The 2024 Hyundai Santa Fe has struck a nerve, hasn’t it? While other automakers have been busy fussing around with compound curves, Hyundai broke out a ruler and styled the toughest-looking crossover since the Matra Rancho. By now, we’ve detailed those retro-Disco looks, but we recently got our hands on this new CUV in Los Angeles and are blown away by how clever it is.
First, a bit of U.S.-market exposition. The standard engine is a 2.5-liter turbocharged four-banger putting out 277 horsepower and 311 lb.-ft. of torque. Hitched to the same eight-speed wet-clutch dual-clutch transmission found in the Santa Cruz, it should prove reasonably lively. If you want more economy, a 1.6-liter turbo hybrid powertrain is available, which is quite like the one found in the outgoing Santa Fe. If you’re especially outdoorsy, there’s an XRT trim with 30-inch all terrain tires and a 1.5-inch suspension lift, and it can tow 4,500 pounds when properly-equipped. Right, boilerplate stuff out of the way, let’s get into the details.
The smart touches start on the outside with two squares on each C-pillar. They’re odd styling elements, but they actually serve a functional purpose. Open the rear door, and you’ll find a little lock in the jamb. Turn it, and now you can depress the upper C-pillar square into the body to reveal a grip for roof rack access. Since anyone who hasn’t hooped in the D-league can attest that getting up to a roof rack on a tall vehicle is a proper pain in the ass, this little touch makes expanding the Santa Fe’s practicality a whole lot easier.

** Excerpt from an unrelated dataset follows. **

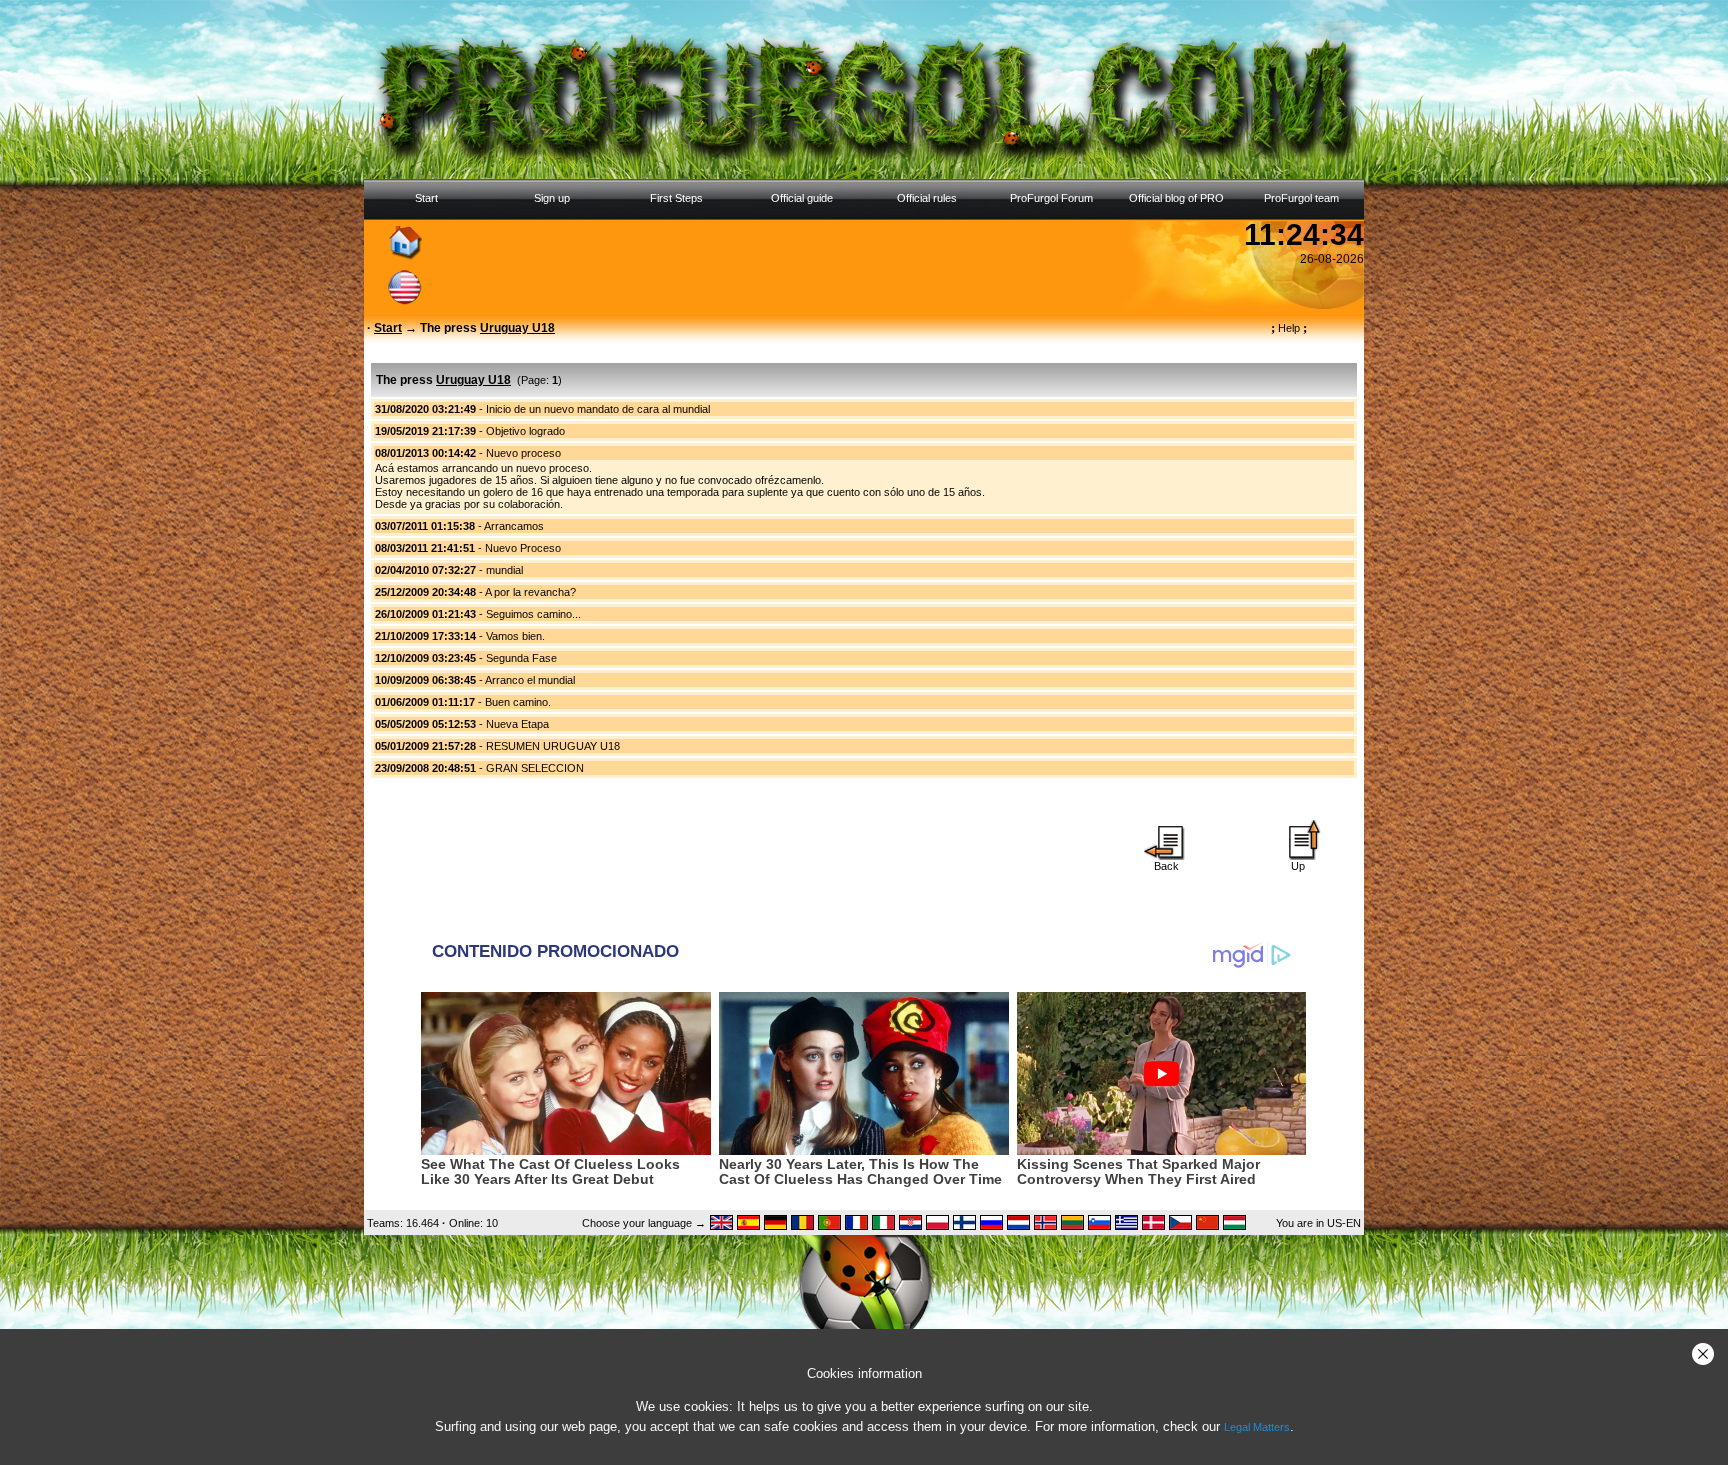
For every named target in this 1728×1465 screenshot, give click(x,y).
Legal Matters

Moving inside, you’ll immediately notice not one, but two wireless chargers in the center console. Using an electronic column-mounted shifter has freed up a ton of real estate, and Hyundai has put that to good use with phone heaters for both the driver and the front passenger. It’s a little bit of luxury you wouldn’t expect, and rather pragmatic luxury at that.
Speaking of carving out space, the 2024 Hyundai Santa Fe features two gloveboxes and a shelf, good enough for seven pairs of gloves. The glorious upper glovebox is sorely missed in many modern crossovers, so to see Hyundai bringing it back gives me joy. What can I say? I’m a sucker for a good cubby.
Speaking of cubbies, let’s talk about the armrest cubby. Hyundai, in a moment of clarity, decided to make the center console lid open both ways. For most manufacturers, this means hinging the lid on either side to permit easy access for the driver and front passenger. For Hyundai, this means hinging the lid on the leading and rearward edges, allowing everyone in the first two rows use of the armrest storage compartment. In all my years in the industry, I’ve never seen a lid like this before, and it’s about damn time someone made one.
Moving into the second row, it’s hard to not notice that the seatback pockets are made of plastic. In fact, they’re just plastic panels held in with massive elastic bands, a move that sounds relatively cheap but will immediately make sense to parents. If children aren’t shoving things under the seats, they’re shoving things into the seatback pockets. Fabric and elastic mesh both stretch out and get fugly over time, and any soft material is susceptible to wear from kicking. Hard plastic? Well, it’s hardwearing and doesn’t stretch. Another bright idea from Hyundai.
If there’s one sacrifice on the Santa Fe, it’s cargo space behind the third row, because there just isn’t any. Floor space is only about deep enough for a few exceptionally slim backpacks, and the tilt of the seatbacks limits vertical space. Still, if you need all three rows all the time, you’d probably lean more towards the Hyundai Palisade, as it’s genuinely much bigger.
With a whizz-bang 2.5-liter turbocharged four-banger or a 1.6-liter turbocharged hybrid setup, a roomy three-row form, and rugged good looks, the 2024 Hyundai Santa Fe could be a real winner. Needless to say, I can’t wait to drive it next year, given its on-sale date in March.